Stored records -
◆ ◆ ◆ ◆ ◆

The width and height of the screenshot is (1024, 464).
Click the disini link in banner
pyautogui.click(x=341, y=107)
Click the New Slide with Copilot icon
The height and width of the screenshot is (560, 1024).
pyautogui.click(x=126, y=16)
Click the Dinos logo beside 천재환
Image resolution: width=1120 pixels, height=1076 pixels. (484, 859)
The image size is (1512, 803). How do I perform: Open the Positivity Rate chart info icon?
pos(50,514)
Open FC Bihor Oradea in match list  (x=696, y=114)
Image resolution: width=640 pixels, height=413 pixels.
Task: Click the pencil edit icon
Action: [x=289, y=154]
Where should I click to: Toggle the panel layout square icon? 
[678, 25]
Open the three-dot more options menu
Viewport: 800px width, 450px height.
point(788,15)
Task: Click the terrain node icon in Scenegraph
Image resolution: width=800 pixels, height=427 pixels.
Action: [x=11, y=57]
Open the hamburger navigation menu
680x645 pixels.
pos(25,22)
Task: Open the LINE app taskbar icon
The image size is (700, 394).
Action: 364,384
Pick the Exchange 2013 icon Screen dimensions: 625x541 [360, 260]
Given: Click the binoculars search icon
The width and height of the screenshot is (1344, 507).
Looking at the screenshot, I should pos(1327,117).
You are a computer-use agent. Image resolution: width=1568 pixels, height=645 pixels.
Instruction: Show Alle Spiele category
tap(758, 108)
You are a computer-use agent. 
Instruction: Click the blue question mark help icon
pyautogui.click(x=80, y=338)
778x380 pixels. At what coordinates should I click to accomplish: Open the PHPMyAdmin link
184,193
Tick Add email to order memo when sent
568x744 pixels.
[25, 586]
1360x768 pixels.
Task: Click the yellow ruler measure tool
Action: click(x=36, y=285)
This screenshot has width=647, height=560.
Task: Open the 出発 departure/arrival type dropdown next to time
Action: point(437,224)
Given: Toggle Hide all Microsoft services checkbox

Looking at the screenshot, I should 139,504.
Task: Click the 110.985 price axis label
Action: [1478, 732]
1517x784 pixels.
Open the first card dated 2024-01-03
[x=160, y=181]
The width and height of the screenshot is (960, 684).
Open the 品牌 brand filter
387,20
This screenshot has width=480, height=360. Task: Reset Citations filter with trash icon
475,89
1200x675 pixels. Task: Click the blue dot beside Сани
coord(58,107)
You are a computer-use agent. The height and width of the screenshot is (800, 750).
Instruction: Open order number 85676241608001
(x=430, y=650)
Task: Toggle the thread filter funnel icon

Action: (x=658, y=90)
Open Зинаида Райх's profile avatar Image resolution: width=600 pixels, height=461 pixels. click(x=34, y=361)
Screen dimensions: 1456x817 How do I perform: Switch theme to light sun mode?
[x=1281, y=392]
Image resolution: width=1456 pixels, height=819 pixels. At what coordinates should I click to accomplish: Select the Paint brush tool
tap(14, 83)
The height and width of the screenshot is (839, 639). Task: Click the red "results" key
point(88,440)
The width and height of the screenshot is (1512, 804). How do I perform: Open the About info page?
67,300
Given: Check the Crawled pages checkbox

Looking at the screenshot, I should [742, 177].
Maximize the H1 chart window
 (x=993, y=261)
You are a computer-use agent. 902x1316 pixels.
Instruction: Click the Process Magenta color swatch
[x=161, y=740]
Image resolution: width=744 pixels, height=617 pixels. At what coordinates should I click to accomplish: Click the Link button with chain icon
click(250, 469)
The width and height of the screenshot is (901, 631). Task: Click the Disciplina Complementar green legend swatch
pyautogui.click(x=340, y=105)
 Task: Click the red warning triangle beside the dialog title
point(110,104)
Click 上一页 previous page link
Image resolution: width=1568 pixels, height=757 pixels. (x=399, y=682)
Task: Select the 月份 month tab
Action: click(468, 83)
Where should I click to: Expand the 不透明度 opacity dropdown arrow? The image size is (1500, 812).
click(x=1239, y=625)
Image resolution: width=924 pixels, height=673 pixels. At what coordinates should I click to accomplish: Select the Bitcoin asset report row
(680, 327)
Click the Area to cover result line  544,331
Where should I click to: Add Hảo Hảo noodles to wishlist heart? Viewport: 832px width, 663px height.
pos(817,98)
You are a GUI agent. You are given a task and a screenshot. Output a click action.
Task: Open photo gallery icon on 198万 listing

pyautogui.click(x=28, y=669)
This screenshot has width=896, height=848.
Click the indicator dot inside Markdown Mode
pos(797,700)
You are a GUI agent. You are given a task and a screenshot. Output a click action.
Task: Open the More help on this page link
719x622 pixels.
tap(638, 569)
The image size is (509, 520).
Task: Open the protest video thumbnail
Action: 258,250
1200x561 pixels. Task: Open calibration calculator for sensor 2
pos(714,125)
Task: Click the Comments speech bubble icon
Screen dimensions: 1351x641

◆ ◆ ◆ ◆ ◆

TASK -
Word for word, write out the entries above again.

PROBLEM SOLUTION -
The width and height of the screenshot is (1024, 464).
Click the disini link in banner
pyautogui.click(x=341, y=107)
Click the New Slide with Copilot icon
The height and width of the screenshot is (560, 1024).
pyautogui.click(x=126, y=16)
Click the Dinos logo beside 천재환
Image resolution: width=1120 pixels, height=1076 pixels. (484, 859)
The image size is (1512, 803). How do I perform: Open the Positivity Rate chart info icon?
pos(50,514)
Open FC Bihor Oradea in match list  (x=696, y=114)
Image resolution: width=640 pixels, height=413 pixels.
Task: Click the pencil edit icon
Action: [x=289, y=154]
Where should I click to: Toggle the panel layout square icon? 
[678, 25]
Open the three-dot more options menu
Viewport: 800px width, 450px height.
point(788,15)
Task: Click the terrain node icon in Scenegraph
Image resolution: width=800 pixels, height=427 pixels.
Action: [x=11, y=57]
Open the hamburger navigation menu
680x645 pixels.
pos(25,22)
Task: Open the LINE app taskbar icon
The image size is (700, 394).
Action: 364,384
Pick the Exchange 2013 icon Screen dimensions: 625x541 [360, 260]
Given: Click the binoculars search icon
The width and height of the screenshot is (1344, 507).
Looking at the screenshot, I should pos(1327,117).
You are a computer-use agent. Image resolution: width=1568 pixels, height=645 pixels.
Instruction: Show Alle Spiele category
tap(758, 108)
You are a computer-use agent. 
Instruction: Click the blue question mark help icon
pyautogui.click(x=80, y=338)
778x380 pixels. At what coordinates should I click to accomplish: Open the PHPMyAdmin link
184,193
Tick Add email to order memo when sent
568x744 pixels.
[25, 586]
1360x768 pixels.
Task: Click the yellow ruler measure tool
Action: click(x=36, y=285)
This screenshot has width=647, height=560.
Task: Open the 出発 departure/arrival type dropdown next to time
Action: point(437,224)
Given: Toggle Hide all Microsoft services checkbox

Looking at the screenshot, I should 139,504.
Task: Click the 110.985 price axis label
Action: [1478, 732]
1517x784 pixels.
Open the first card dated 2024-01-03
[x=160, y=181]
The width and height of the screenshot is (960, 684).
Open the 品牌 brand filter
387,20
This screenshot has width=480, height=360. Task: Reset Citations filter with trash icon
475,89
1200x675 pixels. Task: Click the blue dot beside Сани
coord(58,107)
You are a computer-use agent. The height and width of the screenshot is (800, 750).
Instruction: Open order number 85676241608001
(x=430, y=650)
Task: Toggle the thread filter funnel icon

Action: (x=658, y=90)
Open Зинаида Райх's profile avatar Image resolution: width=600 pixels, height=461 pixels. click(x=34, y=361)
Screen dimensions: 1456x817 How do I perform: Switch theme to light sun mode?
[x=1281, y=392]
Image resolution: width=1456 pixels, height=819 pixels. At what coordinates should I click to accomplish: Select the Paint brush tool
tap(14, 83)
The height and width of the screenshot is (839, 639). Task: Click the red "results" key
point(88,440)
The width and height of the screenshot is (1512, 804). How do I perform: Open the About info page?
67,300
Given: Check the Crawled pages checkbox

Looking at the screenshot, I should [742, 177].
Maximize the H1 chart window
 (x=993, y=261)
You are a computer-use agent. 902x1316 pixels.
Instruction: Click the Process Magenta color swatch
[x=161, y=740]
Image resolution: width=744 pixels, height=617 pixels. At what coordinates should I click to accomplish: Click the Link button with chain icon
click(250, 469)
The width and height of the screenshot is (901, 631). Task: Click the Disciplina Complementar green legend swatch
pyautogui.click(x=340, y=105)
 Task: Click the red warning triangle beside the dialog title
point(110,104)
Click 上一页 previous page link
Image resolution: width=1568 pixels, height=757 pixels. (x=399, y=682)
Task: Select the 月份 month tab
Action: click(468, 83)
Where should I click to: Expand the 不透明度 opacity dropdown arrow? The image size is (1500, 812).
click(x=1239, y=625)
Image resolution: width=924 pixels, height=673 pixels. At what coordinates should I click to accomplish: Select the Bitcoin asset report row
(680, 327)
Click the Area to cover result line  544,331
Where should I click to: Add Hảo Hảo noodles to wishlist heart? Viewport: 832px width, 663px height.
pos(817,98)
You are a GUI agent. You are given a task and a screenshot. Output a click action.
Task: Open photo gallery icon on 198万 listing

pyautogui.click(x=28, y=669)
This screenshot has width=896, height=848.
Click the indicator dot inside Markdown Mode
pos(797,700)
You are a GUI agent. You are given a task and a screenshot. Output a click action.
Task: Open the More help on this page link
719x622 pixels.
tap(638, 569)
The image size is (509, 520).
Task: Open the protest video thumbnail
Action: 258,250
1200x561 pixels. Task: Open calibration calculator for sensor 2
pos(714,125)
Task: Click the Comments speech bubble icon
Screen dimensions: 1351x641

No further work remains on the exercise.